**Directions:** Could you print every entry below word for word, leaving out the pictures?

(Click-target entries)

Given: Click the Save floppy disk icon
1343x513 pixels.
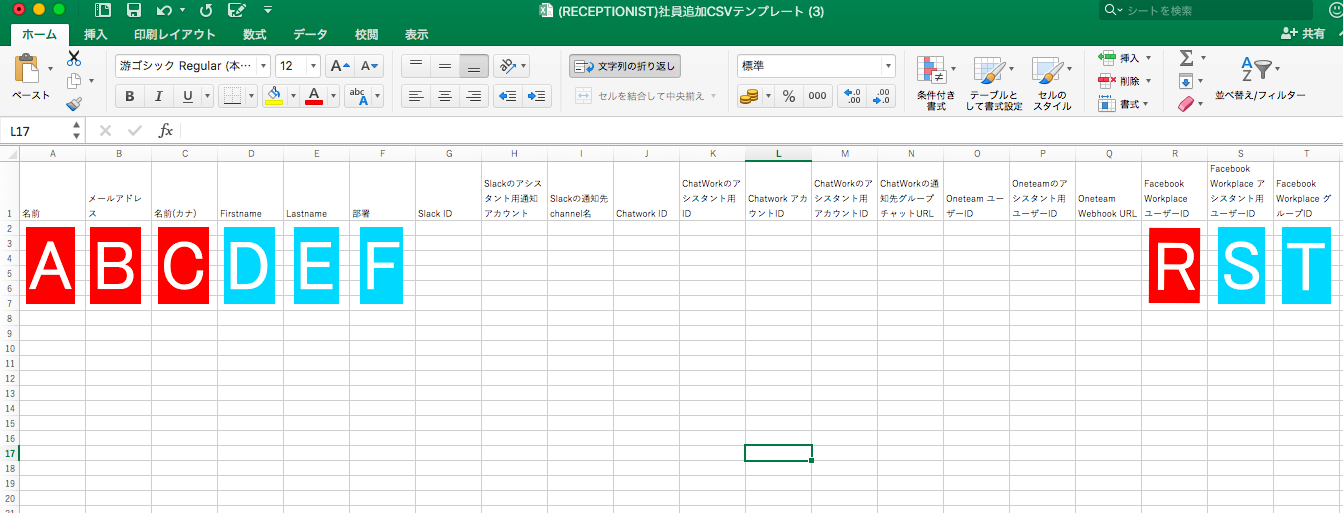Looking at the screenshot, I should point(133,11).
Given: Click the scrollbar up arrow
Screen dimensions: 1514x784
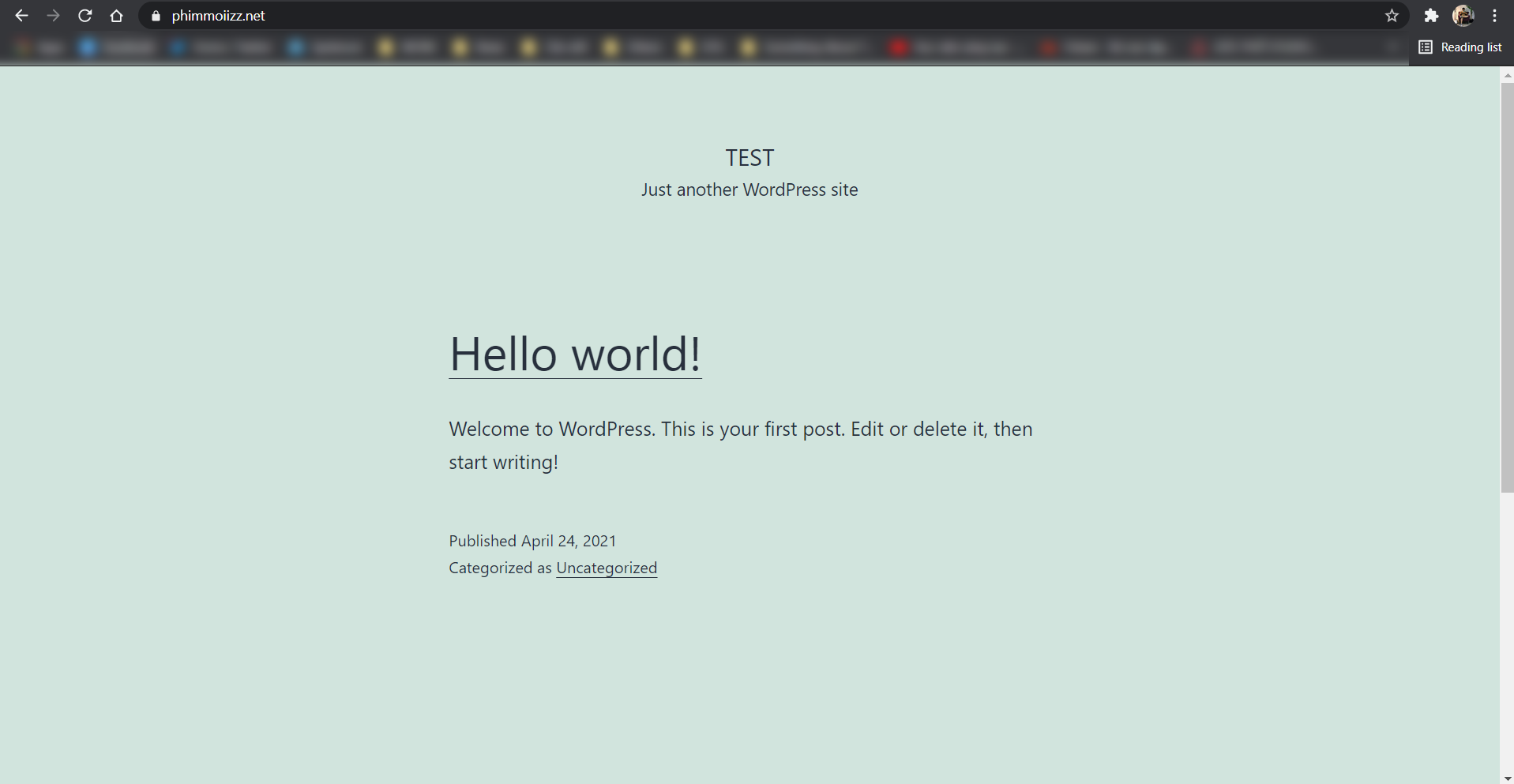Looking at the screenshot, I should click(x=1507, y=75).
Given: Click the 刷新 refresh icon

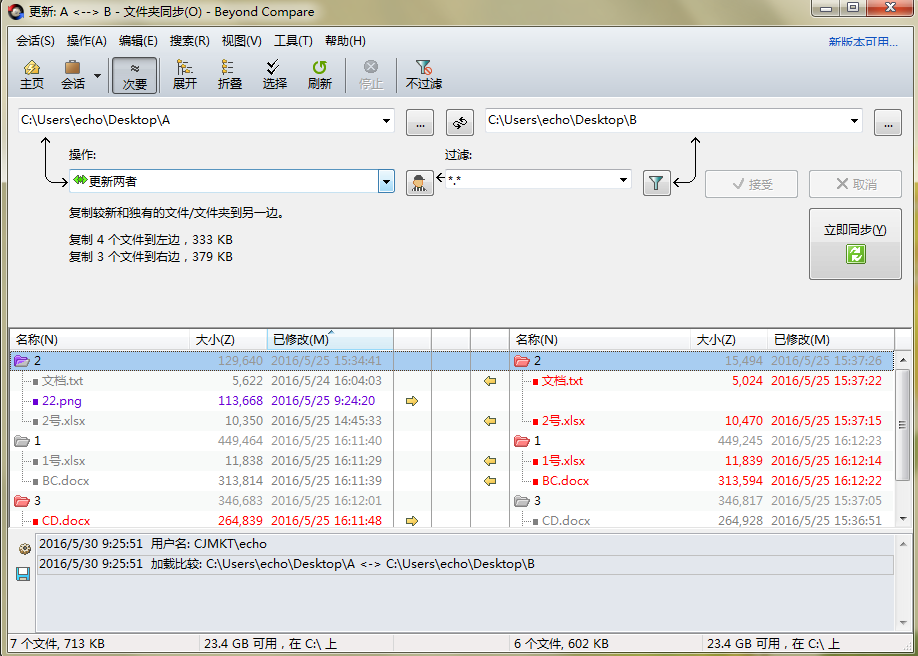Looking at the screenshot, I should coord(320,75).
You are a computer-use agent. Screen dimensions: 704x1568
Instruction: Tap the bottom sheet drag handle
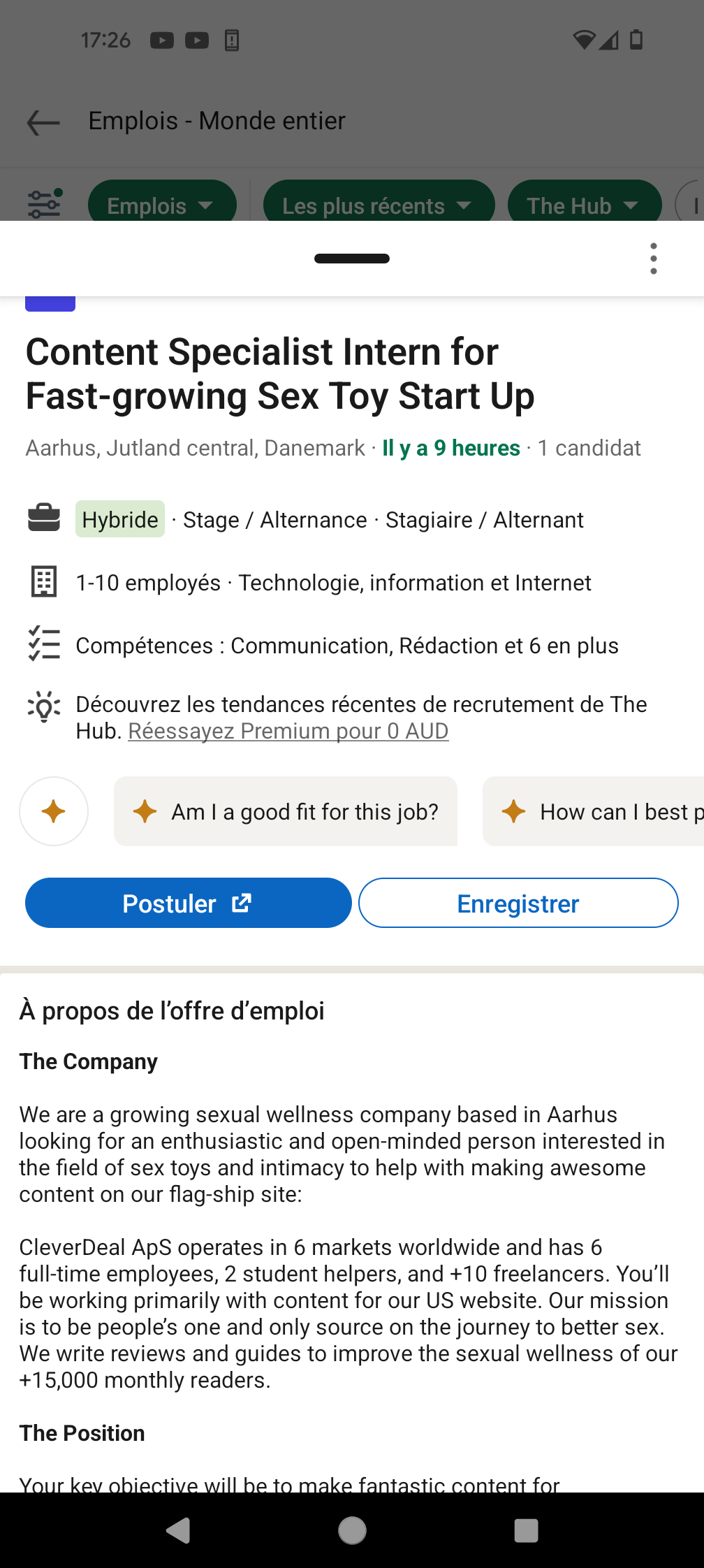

**Answer to this task:**
Given: Click the Save floppy disk icon
1343x513 pixels.
Looking at the screenshot, I should point(133,11).
Given: Click the scrollbar up arrow
Screen dimensions: 1514x784
Looking at the screenshot, I should click(x=1507, y=75).
Given: Click the 刷新 refresh icon

Looking at the screenshot, I should coord(320,75).
You are a computer-use agent. Screen dimensions: 704x1568
Instruction: Tap the bottom sheet drag handle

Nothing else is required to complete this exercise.